Week of 8/1/22-8/7/22

It's early August, a fact one can tell by admiring the farm's foliage. The Hickory and Pine trees have changed colors throughout the summer, transforming from a light shade of green to a deep, dark emerald. Summer is clearly coming to an end. The Mimosa trees, too, which are studded with pink, fragrant flowers, are almost done blossoming. While the grass seems to be completely green, a closer inspection reveals tufts of brownish, dying grass. Even the crickets and cicadas, once loud, are slowly quieting down. The Fall is coming soon.

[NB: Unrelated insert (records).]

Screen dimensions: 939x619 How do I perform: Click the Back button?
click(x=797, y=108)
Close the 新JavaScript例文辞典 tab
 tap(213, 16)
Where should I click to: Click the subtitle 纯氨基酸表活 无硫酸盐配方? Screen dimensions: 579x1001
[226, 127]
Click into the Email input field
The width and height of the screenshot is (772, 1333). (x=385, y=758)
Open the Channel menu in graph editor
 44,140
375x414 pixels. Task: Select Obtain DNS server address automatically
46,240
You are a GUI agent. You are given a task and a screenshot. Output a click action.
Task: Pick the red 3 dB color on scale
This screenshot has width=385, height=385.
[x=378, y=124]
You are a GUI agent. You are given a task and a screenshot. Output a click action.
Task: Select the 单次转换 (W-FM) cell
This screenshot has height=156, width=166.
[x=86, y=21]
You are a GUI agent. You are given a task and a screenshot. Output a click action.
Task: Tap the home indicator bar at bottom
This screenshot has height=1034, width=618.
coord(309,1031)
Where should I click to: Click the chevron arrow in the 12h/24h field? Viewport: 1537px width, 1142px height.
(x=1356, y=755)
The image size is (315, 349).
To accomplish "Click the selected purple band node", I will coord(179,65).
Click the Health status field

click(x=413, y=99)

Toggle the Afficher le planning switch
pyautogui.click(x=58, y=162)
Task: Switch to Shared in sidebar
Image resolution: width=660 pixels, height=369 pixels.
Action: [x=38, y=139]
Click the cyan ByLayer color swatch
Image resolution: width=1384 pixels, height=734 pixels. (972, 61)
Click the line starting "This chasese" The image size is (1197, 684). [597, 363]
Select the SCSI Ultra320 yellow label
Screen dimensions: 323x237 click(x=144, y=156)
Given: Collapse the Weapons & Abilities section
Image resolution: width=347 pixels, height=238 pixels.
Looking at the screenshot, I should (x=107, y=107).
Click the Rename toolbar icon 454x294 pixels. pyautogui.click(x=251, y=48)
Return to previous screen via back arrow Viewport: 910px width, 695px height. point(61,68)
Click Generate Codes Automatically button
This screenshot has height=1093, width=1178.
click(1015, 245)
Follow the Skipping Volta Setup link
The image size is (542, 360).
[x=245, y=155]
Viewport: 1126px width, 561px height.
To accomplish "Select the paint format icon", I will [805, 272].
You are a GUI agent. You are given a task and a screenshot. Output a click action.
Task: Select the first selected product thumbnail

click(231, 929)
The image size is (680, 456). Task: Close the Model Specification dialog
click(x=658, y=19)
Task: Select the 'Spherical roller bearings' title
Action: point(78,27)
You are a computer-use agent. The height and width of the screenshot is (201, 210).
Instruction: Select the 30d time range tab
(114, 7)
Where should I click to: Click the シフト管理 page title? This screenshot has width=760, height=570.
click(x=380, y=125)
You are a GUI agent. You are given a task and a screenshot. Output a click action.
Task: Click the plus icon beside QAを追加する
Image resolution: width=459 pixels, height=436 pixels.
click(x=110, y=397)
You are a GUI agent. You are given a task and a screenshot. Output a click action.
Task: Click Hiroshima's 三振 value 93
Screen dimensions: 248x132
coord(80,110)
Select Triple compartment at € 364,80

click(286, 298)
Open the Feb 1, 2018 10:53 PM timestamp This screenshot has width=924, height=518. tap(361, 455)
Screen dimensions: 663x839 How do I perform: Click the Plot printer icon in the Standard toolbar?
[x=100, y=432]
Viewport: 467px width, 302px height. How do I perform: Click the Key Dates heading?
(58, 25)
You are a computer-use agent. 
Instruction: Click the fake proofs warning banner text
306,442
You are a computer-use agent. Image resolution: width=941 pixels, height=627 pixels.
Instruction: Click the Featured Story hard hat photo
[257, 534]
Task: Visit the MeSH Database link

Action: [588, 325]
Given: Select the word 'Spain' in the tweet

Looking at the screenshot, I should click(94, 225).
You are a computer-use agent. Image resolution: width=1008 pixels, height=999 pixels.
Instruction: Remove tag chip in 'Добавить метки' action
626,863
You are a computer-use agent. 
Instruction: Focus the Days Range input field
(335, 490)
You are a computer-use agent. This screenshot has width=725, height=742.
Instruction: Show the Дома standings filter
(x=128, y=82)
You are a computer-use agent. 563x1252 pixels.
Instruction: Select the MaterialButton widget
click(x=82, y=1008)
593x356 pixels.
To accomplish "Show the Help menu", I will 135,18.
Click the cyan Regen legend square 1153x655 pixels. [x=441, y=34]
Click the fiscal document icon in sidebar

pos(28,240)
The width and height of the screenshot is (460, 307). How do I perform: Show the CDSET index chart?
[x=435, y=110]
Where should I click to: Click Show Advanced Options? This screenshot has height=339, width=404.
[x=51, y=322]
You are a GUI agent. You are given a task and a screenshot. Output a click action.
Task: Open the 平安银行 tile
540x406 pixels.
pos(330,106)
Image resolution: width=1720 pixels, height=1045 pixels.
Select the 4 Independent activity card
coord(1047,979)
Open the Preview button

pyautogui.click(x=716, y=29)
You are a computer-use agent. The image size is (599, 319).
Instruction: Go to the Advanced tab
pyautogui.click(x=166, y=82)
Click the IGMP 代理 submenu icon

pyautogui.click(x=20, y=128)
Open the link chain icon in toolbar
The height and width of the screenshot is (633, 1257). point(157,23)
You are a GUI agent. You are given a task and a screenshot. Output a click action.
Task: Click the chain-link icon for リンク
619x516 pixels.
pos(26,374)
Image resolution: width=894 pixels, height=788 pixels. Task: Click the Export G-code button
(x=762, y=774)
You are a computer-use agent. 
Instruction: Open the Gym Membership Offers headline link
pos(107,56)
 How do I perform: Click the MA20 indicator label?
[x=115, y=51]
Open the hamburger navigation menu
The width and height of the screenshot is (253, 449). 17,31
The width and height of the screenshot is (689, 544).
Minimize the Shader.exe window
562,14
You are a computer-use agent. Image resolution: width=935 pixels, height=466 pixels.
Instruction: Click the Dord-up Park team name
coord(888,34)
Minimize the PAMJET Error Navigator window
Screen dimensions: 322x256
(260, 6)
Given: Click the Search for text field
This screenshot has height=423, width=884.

Even though much of the produce, like cherries and strawberries, have reached the end of their respective fruiting period, other trees are just beginning to bear fruit---locally grown peaches, for example. In the grocery stores and farm stands, the peaches are ripe and plump, ready to be used for canning or cooking. Although our farm has peach trees, they rarely bare edible fruit (as we don't use fertilizer to keep the insects away). As a result, I like to cook with store-bought peaches. I'm very picky about my peaches, I like to choose the choicest ones. When baking, I find that the best variety is the Yellow Peach. For snacking, I tend to like White Peaches. Speaking of baking with peaches, I've been busy making cobblers and pies with the tender fruit. See below for my Peach Cobbler and Blackberry&Peach Tart recipes! The Peach Cobbler is so effortlessly easy to prepare, and is beyond delicious. All it takes is 2o minutes of prep---cooking the peaches and then pouring batter over them. I like to add cinnamon and serve the cobbler with whipped cream. For the tart, simply coat the Yellow Peaches in sugar, vanilla, and cinnamon. Then, add the ripe blackberries. Pour the fruit into a tart shell and BOOM...a delicious late summer tart emerges.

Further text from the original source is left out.